Oregon Health & Science University Knight Cancer Institute researchers uncovered a gene that may be the key to helping kidney cancer patients who don’t respond to current therapies. This discovery could also provide a toolkit to identify patients who are most likely to benefit from drugs that block this gene from causing cancer cells to grow.
The OHSU study, published in the June 1 edition of Science Translational Medicine, identified a gene called Src that helps certain kidney cancers grow. Discovering that Src plays a role in kidney cancer could help in delivering more effective, individualized treatments to patients, said George Thomas, M.D., the study’s senior author and a surgical pathologist at the OHSU Knight Cancer Institute.
The next step, Thomas said, is initiating clinical trials to test how these tumors respond to drugs already available and approved by the FDA.

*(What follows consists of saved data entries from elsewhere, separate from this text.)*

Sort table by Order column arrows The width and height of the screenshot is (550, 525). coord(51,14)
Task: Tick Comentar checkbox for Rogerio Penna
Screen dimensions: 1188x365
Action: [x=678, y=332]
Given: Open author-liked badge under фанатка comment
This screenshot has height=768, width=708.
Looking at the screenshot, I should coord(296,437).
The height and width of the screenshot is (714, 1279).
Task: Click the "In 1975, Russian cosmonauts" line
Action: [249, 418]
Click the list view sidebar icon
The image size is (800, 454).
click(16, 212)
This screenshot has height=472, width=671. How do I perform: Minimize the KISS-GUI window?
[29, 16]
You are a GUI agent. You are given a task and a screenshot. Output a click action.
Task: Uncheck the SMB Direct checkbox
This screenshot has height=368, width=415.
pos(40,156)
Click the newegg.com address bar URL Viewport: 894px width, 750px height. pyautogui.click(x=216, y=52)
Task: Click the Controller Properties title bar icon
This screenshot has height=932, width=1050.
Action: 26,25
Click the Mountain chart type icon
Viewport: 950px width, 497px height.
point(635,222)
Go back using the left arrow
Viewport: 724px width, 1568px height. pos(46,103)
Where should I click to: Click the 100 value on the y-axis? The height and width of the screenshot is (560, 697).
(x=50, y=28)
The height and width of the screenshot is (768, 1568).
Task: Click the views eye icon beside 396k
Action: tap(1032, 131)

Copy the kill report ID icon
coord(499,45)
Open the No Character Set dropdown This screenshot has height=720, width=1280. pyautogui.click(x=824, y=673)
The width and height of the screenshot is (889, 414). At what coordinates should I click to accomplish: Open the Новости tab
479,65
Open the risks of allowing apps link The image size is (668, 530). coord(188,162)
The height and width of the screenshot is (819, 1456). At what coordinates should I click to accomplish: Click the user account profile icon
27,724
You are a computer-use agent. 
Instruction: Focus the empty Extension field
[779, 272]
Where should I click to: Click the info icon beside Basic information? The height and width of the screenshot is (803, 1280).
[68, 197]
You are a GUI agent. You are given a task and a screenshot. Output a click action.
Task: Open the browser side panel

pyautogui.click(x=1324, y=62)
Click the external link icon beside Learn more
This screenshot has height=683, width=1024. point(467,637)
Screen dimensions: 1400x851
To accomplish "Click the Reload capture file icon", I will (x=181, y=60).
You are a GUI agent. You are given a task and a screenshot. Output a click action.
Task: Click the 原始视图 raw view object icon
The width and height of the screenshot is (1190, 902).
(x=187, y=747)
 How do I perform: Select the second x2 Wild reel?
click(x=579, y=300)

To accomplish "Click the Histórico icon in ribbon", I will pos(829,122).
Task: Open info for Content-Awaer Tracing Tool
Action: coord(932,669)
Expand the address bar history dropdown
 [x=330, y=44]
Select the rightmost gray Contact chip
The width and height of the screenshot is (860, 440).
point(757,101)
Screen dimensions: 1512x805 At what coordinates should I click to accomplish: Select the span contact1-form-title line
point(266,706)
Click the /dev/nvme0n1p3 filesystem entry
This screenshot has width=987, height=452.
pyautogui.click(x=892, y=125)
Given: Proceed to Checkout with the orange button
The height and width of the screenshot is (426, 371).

There are many implications for the Src findings. Last year alone, kidney cancer accounted for about 58,000 new cases of cancer and 13,000 deaths in the United States. More than a quarter of these patients have metastatic disease when their cancer is discovered, and patients who are treated with surgery frequently relapse.
Currently, treatment of kidney cancer is primarily focused on blocking the formation of new blood vessels. While this strategy has been successful in the short term, it does not cure the patient and, more importantly, there are subgroups of patients who don’t experience any benefit from these drugs.
“Our preclinical tests found that cancer cells that have increased Src activity were more sensitive to dasatinib (Sprycel), an FDA-approved drug that inhibits Src, both in tissue culture and when grown as tumors in mice,” Thomas said.
But there’s also a kicker. Thomas and his colleagues developed a panel of clinical markers that could potentially select patients most likely to benefit from Src inhibitors.
Thomas credits the multidisciplinary approach for the study’s success. The importance of Src was discovered because of a sophisticated mass spectrometry based assay, called a phospho-proteomics that analyzes activated proteins.
“We had hypothesized that phospho-proteomic screens could rapidly uncover proteins that could be targets for drugs, so that is why we pursued this line of research,” Thomas said.
When the screening process suggested that the Src signaling network was activated, indicating that it was playing a role in the growth of cancer cells, it was a surprise. “Src was certainly was not on my radar,” Thomas said.
The next step was to look at the role of Src expression in tumor tissues from patients who had previously had their kidney cancers removed.
“We found that patients with tumors expressing high levels of Src had worse survival rates than those patients whose tumors had weak expression of Src. This suggested to us that Src played a role in kidney cancer and that it was a therapeutic target worth exploring.”
The study, “A HIF-Regulated VHL-PTP1B-Src Signaling Axis Identifies a Therapeutic Target in Renal Cell Carcinoma,” was funded by the National Cancer Institute, a National Research Service Award, the Radiological Society of North America, Pacific NorthWest Prostate SPORE, VHL Family Alliance, STOP Cancer Foundation and the OHSU Knight Cancer Institute.
Along with Thomas, other investigators at the OHSU Knight Cancer Institute who contributed to the study are Tomasz Beer, Hao Geng, Lina Gao, David Qian and Joshi Alumkal. They were joined by Gary Thomas and Katelyn Atkins of the Vollum Institute at Oregon Health & Science University. Contributions were also made by researchers based in Seattle, New York, Zurich and London.